Isolated in an overall yield of 19% (4 steps) as a white solid; R_F [petroleum ether–ethyl acetate (4 : 1)] 0.12; mp 101–104 °C; δ_H (CDCl₃, 400 MHz) 1.45 (3 H, d, J 6.4 Hz, CH₃), 2.96 (1 H, s, OH), 3.85 (3 H, s, OCH₃), 3.88 (3 H, s, OCH₃), 4.33–4.39 (4 H, m, 2 CH₂), 4.96 (1 H, q, J 6.4 Hz, CH), 6.53 (1 H, s, ArH), 6.57 (1 H, d, J 8.0 Hz, ArH), 7.23–7.27 (2 H, m, 2 ArH), 7.37–7.41 (2 H, m, 2 ArH), 7.53 (1 H, d, J 8.0 Hz, ArH); this compound was immediately subjected to the RBR due to problems with stability.

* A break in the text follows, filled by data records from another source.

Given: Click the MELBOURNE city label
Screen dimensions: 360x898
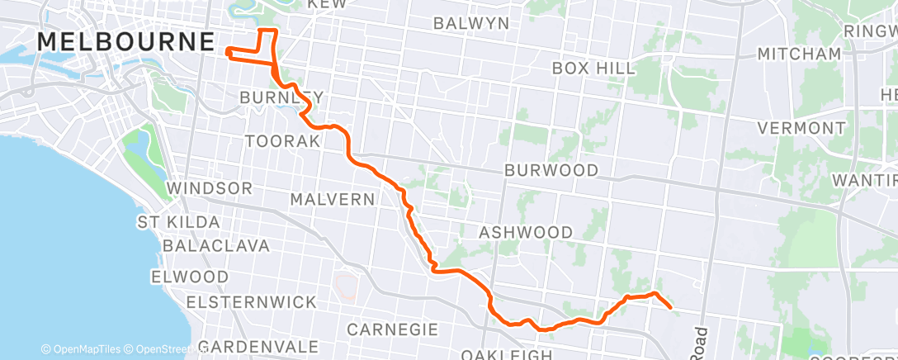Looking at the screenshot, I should click(126, 41).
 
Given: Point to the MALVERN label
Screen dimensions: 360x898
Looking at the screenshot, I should click(333, 199).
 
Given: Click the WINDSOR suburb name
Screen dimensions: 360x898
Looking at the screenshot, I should click(209, 188).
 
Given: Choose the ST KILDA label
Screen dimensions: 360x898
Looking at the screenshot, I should click(179, 222).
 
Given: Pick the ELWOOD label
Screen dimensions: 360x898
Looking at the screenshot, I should click(190, 276).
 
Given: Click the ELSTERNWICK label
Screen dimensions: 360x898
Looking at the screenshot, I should click(251, 302).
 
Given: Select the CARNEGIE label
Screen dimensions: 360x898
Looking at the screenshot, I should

(2,4-Dimethoxy)-phenylmethanesulfonylmethyl-(2-nitro)-phenyl, 30

Isolated in an overall yield of 78% (2 steps) as an orange glass; R_F [petroleum ether–ethyl acetate (4 : 1)] 0.16; mp 119–122 °C; ν_max (nujol)/cm⁻¹ 1613, 1348 (SO₂), 1157 (SO₂); δ_H (CDCl₃, 400 MHz) 3.84 (3 H, s, OCH₃), 3.89 (3 H, s, OCH₃), 4.38 (2 H, s, CH₂), 4.71 (2 H, s, CH₂), 6.53–6.57 (2 H, m, 2 ArH), 7.34 (1 H, d, J 8.4 Hz, ArH), 7.49–7.60 (3 H, m, 3 ArH), 8.06 (1 H, d, J 7.6 Hz, ArH); δ_C (CDCl₃, 100 MHz) 54.0 (CH₂), 54.8 (CH₂), 55.9 (OCH₃), 56.1 (OCH₃), 99.3 (ArH), 105.7 (ArH), 108.8 (C), 122.7 (C), 126.0 (ArH), 130.2 (ArH), 133.5 (ArH), 133.8 (ArH), 134.5 (ArH) 150.5 (Ar(C)NO₂), 158.8 (Ar(C)O), 162.3 (Ar(C)O); m/z (CI) 369 (MNH₄⁺, 15%), 151 (100); [Found MNH₄⁺, 369.1125 (error = 1.3 ppm). C₁₆H₁₇NO₆S requires: MNH₄⁺, 369.1120].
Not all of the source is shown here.